# Helix Chunking

Uses Chonkie's chunker under the hood. You can read which Chonkie chunker will work best for your use case at https://docs.chonkie.ai/python-sdk/chunkers/overview

In [3]:
import helix

### Sample Text for Single Text Chunking

In [4]:
massive_text_blob = """
This is a massive text blob that we want to chunk into smaller pieces for processing. It contains multiple sentences and paragraphs that need to be divided appropriately to maintain context while fitting within token limits. When working with large documents, it is important to ensure that each chunk maintains enough context for downstream tasks, such as retrieval or summarization. Chunking strategies can vary depending on the use case, but the goal is always to balance context preservation with processing efficiency.

The chunker should handle overlaps properly to ensure no important information is lost at chunk boundaries. For example, if a sentence is split between two chunks, the overlap ensures that both chunks retain the full meaning of the text. This is especially important in applications like document question answering, where missing a single sentence could lead to incorrect answers. Additionally, chunkers may need to account for different languages, code blocks, or special formatting, which can add complexity to the chunking process.

This example demonstrates how the token chunker works with a realistic text sample that would be common in document processing and RAG (Retrieval-Augmented Generation) applications. The chunks will be created with specified token limits and overlap settings to optimize for both comprehension and processing efficiency. Each chunk will contain metadata about its position in the original text and token count for further processing. By using a robust chunking strategy, we can ensure that downstream models receive high-quality, context-rich input, improving the overall performance of NLP pipelines and applications.
"""

### Sample Text List for Batch Chunking

In [5]:
texts = [
    "First document to chunk with some content for testing.",
    "Second document with different content for batch processing."
]

### Sample Text For Code Chunker

In [6]:
code_sample = """
def hello_world():
    print("Hello, Chonkie!")

class MyClass:
    def __init__(self):
        self.value = 42
"""

code_samples = [
    "def func1():\n    pass",
    "const x = 10;\nfunction add(a, b) { return a + b; }"
]

### Helper Functions

#### Printing out Chunks from Single Text Chunking

In [7]:
def print_chunks(chunks, chunker_name):
    print(f"\n=== {chunker_name} - Single Text ===")
    print(f"Created {len(chunks)} chunks:")
    for i, chunk in enumerate(chunks):
        print(f"\nChunk {i+1}:")
        print(f"  Text: {chunk.text}")
        print(f"  Start: {chunk.start_index}")
        print(f"  End: {chunk.end_index}")
        print(f"  Tokens: {chunk.token_count}")

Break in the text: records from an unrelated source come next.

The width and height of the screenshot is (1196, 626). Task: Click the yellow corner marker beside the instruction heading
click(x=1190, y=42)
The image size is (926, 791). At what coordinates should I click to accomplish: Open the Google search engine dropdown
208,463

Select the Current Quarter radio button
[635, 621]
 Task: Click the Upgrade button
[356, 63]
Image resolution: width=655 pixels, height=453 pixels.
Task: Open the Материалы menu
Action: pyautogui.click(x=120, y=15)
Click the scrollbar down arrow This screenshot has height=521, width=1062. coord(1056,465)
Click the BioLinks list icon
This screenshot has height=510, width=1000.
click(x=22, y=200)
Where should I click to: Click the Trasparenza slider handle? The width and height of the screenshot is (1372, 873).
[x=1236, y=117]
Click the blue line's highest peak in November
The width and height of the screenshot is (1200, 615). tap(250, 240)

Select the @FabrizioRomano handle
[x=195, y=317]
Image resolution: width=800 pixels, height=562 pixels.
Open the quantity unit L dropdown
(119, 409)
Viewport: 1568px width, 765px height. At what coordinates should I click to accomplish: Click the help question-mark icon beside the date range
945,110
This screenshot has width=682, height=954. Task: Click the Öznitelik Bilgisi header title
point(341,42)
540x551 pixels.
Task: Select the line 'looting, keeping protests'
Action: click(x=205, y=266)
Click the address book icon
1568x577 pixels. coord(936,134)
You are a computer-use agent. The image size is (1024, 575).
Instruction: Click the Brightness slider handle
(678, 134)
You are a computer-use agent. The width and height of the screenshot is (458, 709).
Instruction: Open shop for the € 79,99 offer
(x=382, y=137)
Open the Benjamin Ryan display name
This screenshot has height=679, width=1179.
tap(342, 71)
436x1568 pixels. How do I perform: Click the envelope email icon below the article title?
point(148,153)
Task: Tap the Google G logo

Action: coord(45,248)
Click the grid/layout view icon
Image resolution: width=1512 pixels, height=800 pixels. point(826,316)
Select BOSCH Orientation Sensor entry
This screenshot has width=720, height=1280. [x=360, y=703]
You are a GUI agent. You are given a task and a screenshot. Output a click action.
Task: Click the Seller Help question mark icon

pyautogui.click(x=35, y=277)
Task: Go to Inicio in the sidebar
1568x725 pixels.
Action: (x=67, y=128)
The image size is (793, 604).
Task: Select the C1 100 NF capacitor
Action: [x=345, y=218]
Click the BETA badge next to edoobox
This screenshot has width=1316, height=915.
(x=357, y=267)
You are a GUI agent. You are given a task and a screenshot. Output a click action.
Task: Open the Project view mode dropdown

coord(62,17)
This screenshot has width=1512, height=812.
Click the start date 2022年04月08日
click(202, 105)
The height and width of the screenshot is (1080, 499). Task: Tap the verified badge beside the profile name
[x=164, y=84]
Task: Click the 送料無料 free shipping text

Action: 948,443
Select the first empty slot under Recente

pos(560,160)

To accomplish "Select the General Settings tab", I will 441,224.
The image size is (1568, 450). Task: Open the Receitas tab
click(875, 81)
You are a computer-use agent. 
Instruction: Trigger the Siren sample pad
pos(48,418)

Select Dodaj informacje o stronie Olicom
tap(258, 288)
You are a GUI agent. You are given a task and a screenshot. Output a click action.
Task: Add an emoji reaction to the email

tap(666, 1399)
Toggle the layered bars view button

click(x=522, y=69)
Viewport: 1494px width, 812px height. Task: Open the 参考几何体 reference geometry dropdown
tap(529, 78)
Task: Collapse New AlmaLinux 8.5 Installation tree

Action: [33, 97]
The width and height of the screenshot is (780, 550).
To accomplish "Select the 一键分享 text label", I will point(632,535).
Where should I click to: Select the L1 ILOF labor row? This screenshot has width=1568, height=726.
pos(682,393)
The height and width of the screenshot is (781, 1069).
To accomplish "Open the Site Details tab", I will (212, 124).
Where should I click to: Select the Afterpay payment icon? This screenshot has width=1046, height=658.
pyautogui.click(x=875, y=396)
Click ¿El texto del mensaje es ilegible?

#### Printing out Chunks from Batch Text Chunking

In [8]:
def print_batch_chunks(batch_chunks, chunker_name):
    print(f"\n=== {chunker_name} - Batch Text ===")
    for doc_idx, doc_chunks in enumerate(batch_chunks):
        print(f"\nDocument {doc_idx + 1} ({len(doc_chunks)} chunks):")
        for chunk_idx, chunk in enumerate(doc_chunks):
            text_preview = chunk.text
            print(f"  Chunk {chunk_idx + 1}: {text_preview} (tokens: {chunk.token_count})")


### Token Chunker

In [8]:
chunks = helix.Chunk.token_chunk(massive_text_blob)
print_chunks(chunks, "Token Chunker")


=== Token Chunker - Single Text ===
Created 1 chunks:

Chunk 1:
  Text: 
This is a massive text blob that we want to chunk into smaller pieces for processing. It contains multiple sentences and paragraphs that need to be divided appropriately to maintain context while fitting within token limits. When working with large documents, it is important to ensure that each chunk maintains enough context for downstream tasks, such as retrieval or summarization. Chunking strategies can vary depending on the use case, but the goal is always to balance context preservation with processing efficiency.

The chunker should handle overlaps properly to ensure no important information is lost at chunk boundaries. For example, if a sentence is split between two chunks, the overlap ensures that both chunks retain the full meaning of the text. This is especially important in applications like document question answering, where missing a single sentence could lead to incorrect answers. Additionally, chunk

In [9]:
batch_chunks = helix.Chunk.token_chunk(texts)
print_batch_chunks(batch_chunks, "Token Chunker")

🦛 choooooooooooooooooooonk 100% • 2/2 batches chunked [00:00<00:00, 4040.76batch/s] 🌱


=== Token Chunker - Batch Text ===

Document 1 (1 chunks):
  Chunk 1: First document to chunk with some content for testing. (tokens: 54)

Document 2 (1 chunks):
  Chunk 1: Second document with different content for batch processing. (tokens: 60)





### Sentence Chunker

In [10]:
chunks = helix.Chunk.sentence_chunk(massive_text_blob)
print_chunks(chunks, "Sentence Chunker")


=== Sentence Chunker - Single Text ===
Created 1 chunks:

Chunk 1:
  Text: 
This is a massive text blob that we want to chunk into smaller pieces for processing. It contains multiple sentences and paragraphs that need to be divided appropriately to maintain context while fitting within token limits. When working with large documents, it is important to ensure that each chunk maintains enough context for downstream tasks, such as retrieval or summarization. Chunking strategies can vary depending on the use case, but the goal is always to balance context preservation with processing efficiency.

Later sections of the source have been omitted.